Pandan, 31 Oktober 2025 — Kementerian Agama Kabupaten Tapanuli Tengah secara resmi meluncurkan Gerakan Wakaf Uang sebagai bagian dari upaya memperkuat peran wakaf dalam pemberdayaan ekonomi umat dan peningkatan kesejahteraan masyarakat.
Acara launching dibuka secara resmi oleh Kepala Kantor Kementerian Agama Kabupaten Tapanuli Tengah Bapak H. Julsikri Mangandar Limbong, S.Ag. MM., Bapak Kassubag TU Dr. H. Ismail, S.Pd. M.MPd. dan Kepala Seksi Bimas Islam H. Bincar Halomoan Siregar, S.Ag.MH. yang dalam sambutannya menyampaikan bahwa gerakan wakaf uang merupakan implementasi nyata dari komitmen Kementerian Agama dalam mendorong kemandirian ekonomi umat berbasis syariah.

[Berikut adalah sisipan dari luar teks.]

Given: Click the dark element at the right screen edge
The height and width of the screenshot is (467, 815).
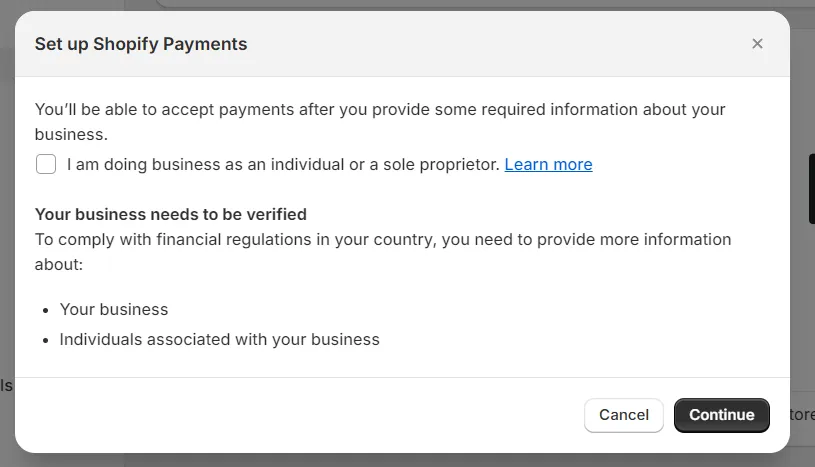Looking at the screenshot, I should (x=811, y=188).
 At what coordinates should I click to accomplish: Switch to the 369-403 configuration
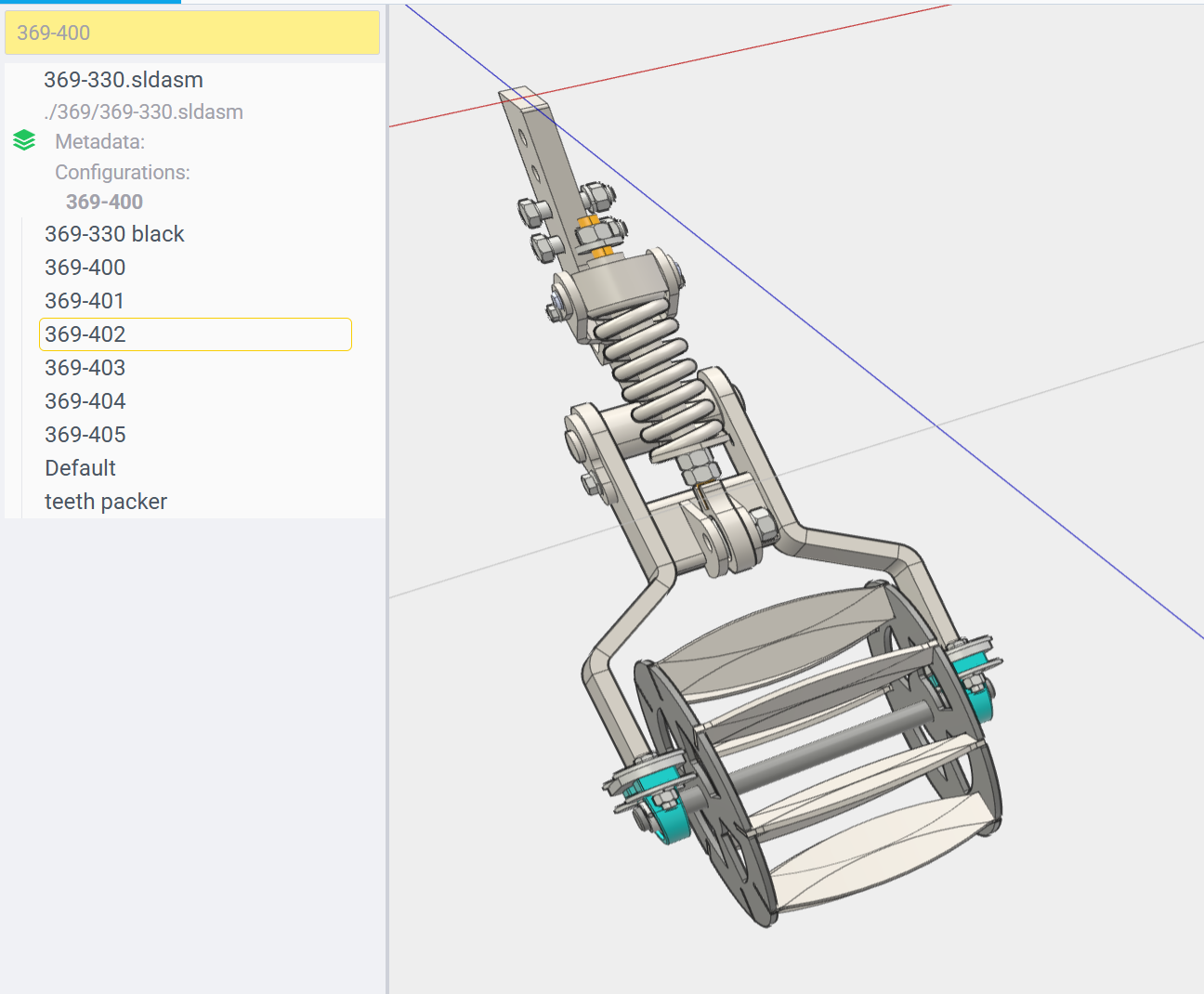[85, 368]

“Wakaf uang adalah salah satu instrumen keuangan syariah yang sangat potensial untuk menggerakkan ekonomi umat. Melalui program ini, kita ingin membangun kesadaran masyarakat bahwa wakaf tidak hanya berupa tanah atau bangunan, tetapi juga bisa dalam bentuk uang yang produktif dan berkelanjutan,” ujar Kepala Kemenag Kabupaten Tapanuli Tengah.
Turut hadir dalam kegiatan tersebut para Kepala KUA Kecamatan, Kepala Madrasah, Pengawas, Penyuluh Agama Islam, serta ASN Kemeterian Agama Kabupaten Tapanuli Tengah. Kegiatan ini juga dirangkaikan dengan sosialisasi dan edukasi tentang pengelolaan wakaf uang di wilayah Tapanuli Tengah.
Melalui gerakan ini, diharapkan masyarakat dan ASN Kemeterian agama Kaupaten Tapanuli Tengah semakin memahami pentingnya wakaf uang sebagai salah satu bentuk ibadah yang memberikan manfaat jangka panjang. Dana wakaf yang terkumpul nantinya akan dikelola secara profesional dan transparan untuk program-program produktif seperti pendidikan, kesehatan, dan pemberdayaan ekonomi masyarakat.
Kegiatan Launching Gerakan Wakaf Uang ini juga menjadi momentum bagi Kementerian Agama Kabupaten Tapanuli Tengah untuk memperkuat kolaborasi dengan berbagai pihak, baik lembaga keuangan syariah, pemerintah daerah, maupun organisasi keagamaan dalam membangun ekosistem ekonomi umat yang berkeadilan dan berkelanjutan.
“Kami berharap gerakan ini tidak berhenti pada acara launching saja, tetapi menjadi langkah nyata dalam membangun budaya wakaf uang di tengah masyarakat Tapanuli Tengah,” tambah Kepala Seksi Bimas Islam.
Dengan semangat kebersamaan dan komitmen bersama, Launching Gerakan Wakaf Uang di Kabupaten Tapanuli Tengah diharapkan menjadi awal dari lahirnya gerakan sosial-ekonomi umat yang mandiri, produktif, dan menebar manfaat bagi seluruh lapisan masyarakat.